Jusqu'où les croyances limitantes sur le sexe opposé peuvent-elles être des freins à l'amour ?  
Derrière les croyances limitantes, il y a toujours des peurs. Aussi, il est important de les identifier pour les apprivoiser et les faire évoluer pour faire évoluer ma capacité à rencontrer l'amour. En se répétant par exemple « les hommes sont tous des lâches » ou « les femmes sont toutes des allumeuses », on voit l'amour avec des lunettes déformantes. Les croyances par rapport à soi, à l'autre mais aussi à l'environnement peuvent constituer des freins à la rencontre. Car si je suis dans la peur, je suis dans les défenses et non pas dans l'ouverture.

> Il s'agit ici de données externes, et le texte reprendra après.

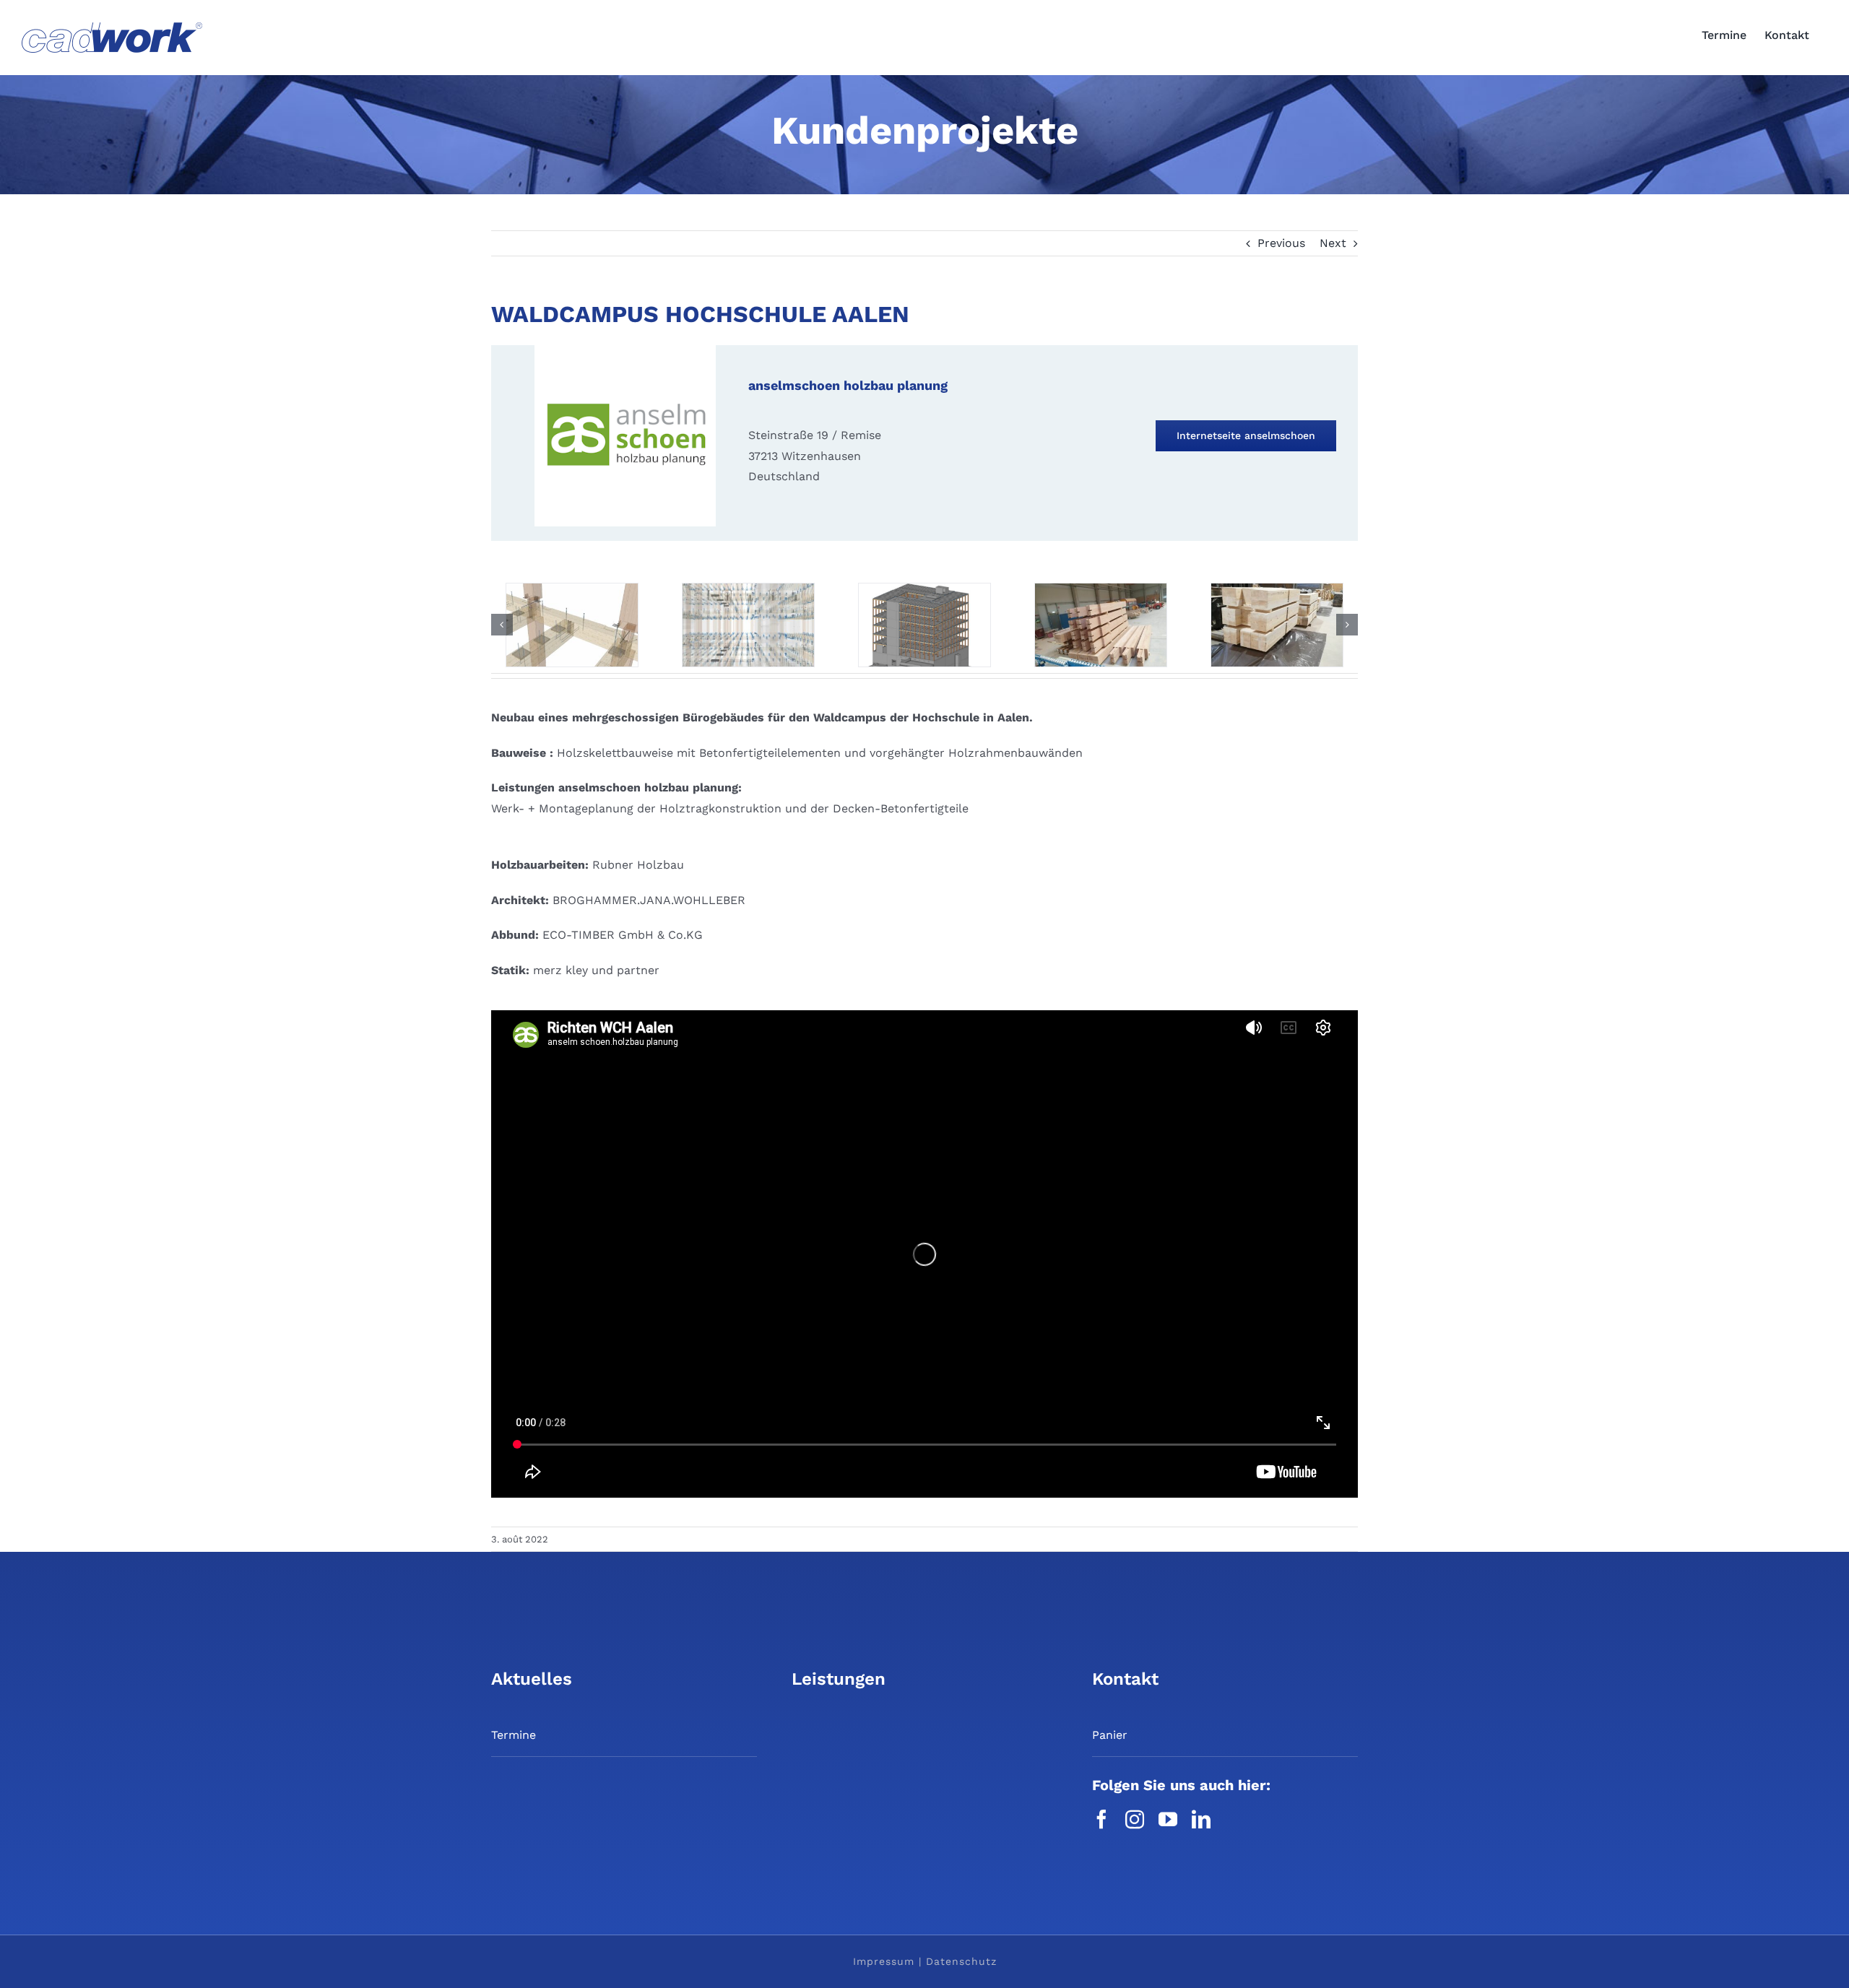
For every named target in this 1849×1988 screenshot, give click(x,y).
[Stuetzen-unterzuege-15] (924, 590)
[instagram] (1134, 1819)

Avoir une idée précise de ses attentes du couple et du partenaire idéal permet-il de mieux se préparer à une éventuelle relation ?
Un couple, c'est donner et recevoir. Qu'est-ce que je suis prêt à donner, qu'est-ce que je suis prêt à recevoir ? Il faut savoir remettre de la réalité aux attentes, aux besoins et aux désirs et apprendre à naviguer entre les rêves et la réalité afin que le couple n'échoue pas et ne fasse pas naufrage car l'écueil de la réalité aura abîmé les rêves.

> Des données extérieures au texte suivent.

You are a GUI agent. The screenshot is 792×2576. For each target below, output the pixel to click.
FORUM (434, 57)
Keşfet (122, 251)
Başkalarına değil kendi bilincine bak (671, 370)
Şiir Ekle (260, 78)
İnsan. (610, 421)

Faut-il avoir accepté sa solitude et bien la vivre pour être apte à vivre à deux ?
On pense souvent que « c'est grâce à cet autre que je vais être heureuse », « c'est à l'autre de me faire aller bien ». Non ! C'est à moi de me faire aller bien. L'autre ne doit pas être là pour combler notre solitude et nous réparer. Pour être capable de vivre à deux, il faut assumer ses besoins seul et être capable de les satisfaire.

Doit-on attendre le hasard ou provoquer les rencontres en quête de l'âme-sœur ?
C'est les deux à la fois ! Je vis ma vie, je sors, je rencontre des gens. J'accueille le moment présent et j'accepte le hasard qui est un formidable compagnon ; d'ailleurs c'est le hasard qui fait les meilleurs rencontres. Mettre en place des actions comme participer aux speed datings, fréquenter les clubs de célibataires ou s'inscrire sur un site de rencontre sont autant de choses qui favorisent le hasard toujours en étant bien avec soi.

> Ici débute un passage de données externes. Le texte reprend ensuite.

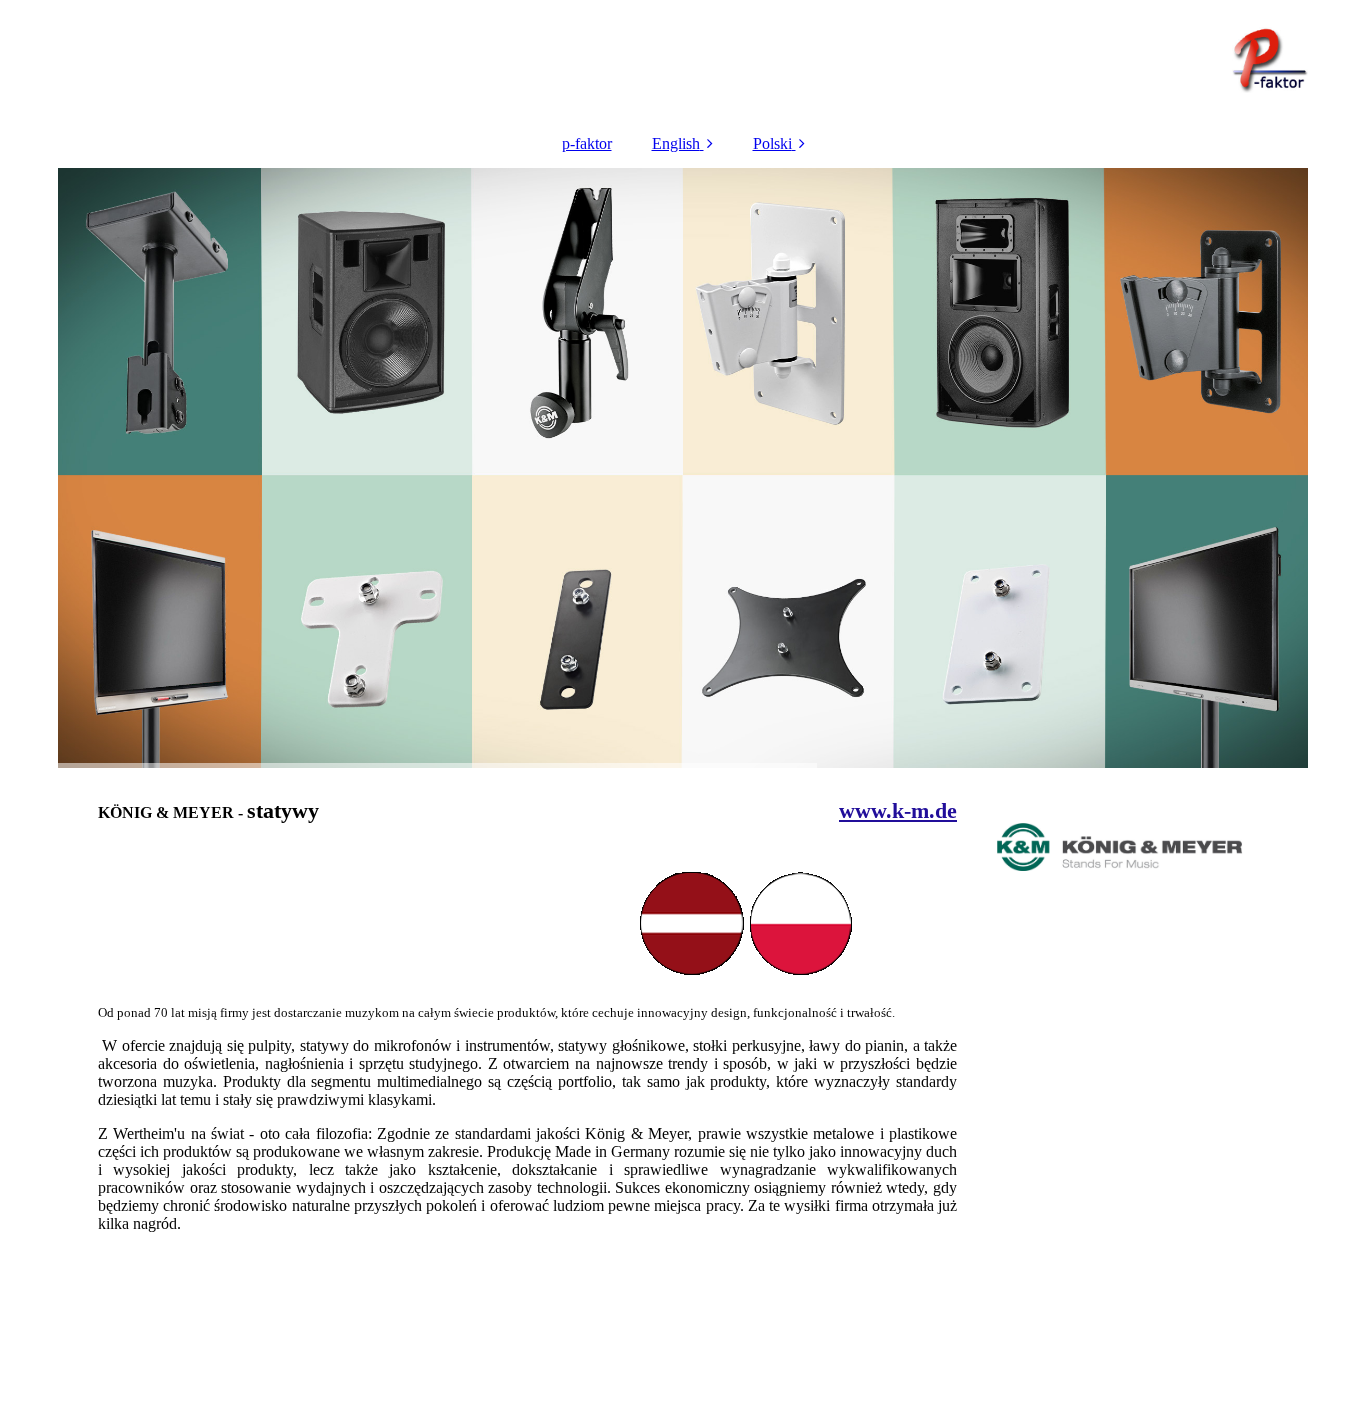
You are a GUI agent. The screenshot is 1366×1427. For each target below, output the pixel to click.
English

Peut-on dire que l'on est prêt pour le grand amour lorsque l'on se sent capable de faire des concessions et des renoncements ?
Identifier les différences de valeurs et de besoins par rapport à l'autre est nécessaire mais il ne faut pas être uniquement dans les concessions et les renoncements. Car il y a des renoncements qui sont inacceptables pour soi sinon ce serait se renier en profondeur. Si on force les choses, on va dans les frustrations qui engendreront par la suite agressivité et conflit. Accepter que l'autre puisse vivre des activités seul et que chacun puisse avoir son territoire, c'est aussi accepter que les choses mûrissent et permettront par la suite la capacité à faire des concessions et des renoncements plus facilement en respectant son rythme et celui de l'autre.

Quelques signes révélateurs qui pourraient nous faire comprendre que l'on est peut-être prêt à l'amour avec un grand A ?

Vouloir s'engager, c'est accepter que l'autre ne sera pas exactement comme je veux qu'il soit et accepter aussi que l'amour va évoluer, qu'il y a un challenge et que je veux relever le défi. C'est se dire aussi que j'accepte les conflits et forcément je sais que je vais les dépasser puisque tous les deux nous avons les ressources. Je suis dans l'ouverture du cœur, j'arrive à me faire confiance et à faire confiance à l'autre. Et pour rappeler la formidable citation de Saint Exupery « Aimer, c'est naître »... Alors bien plus qu'aimer, le grand amour serait une nouvelle naissance.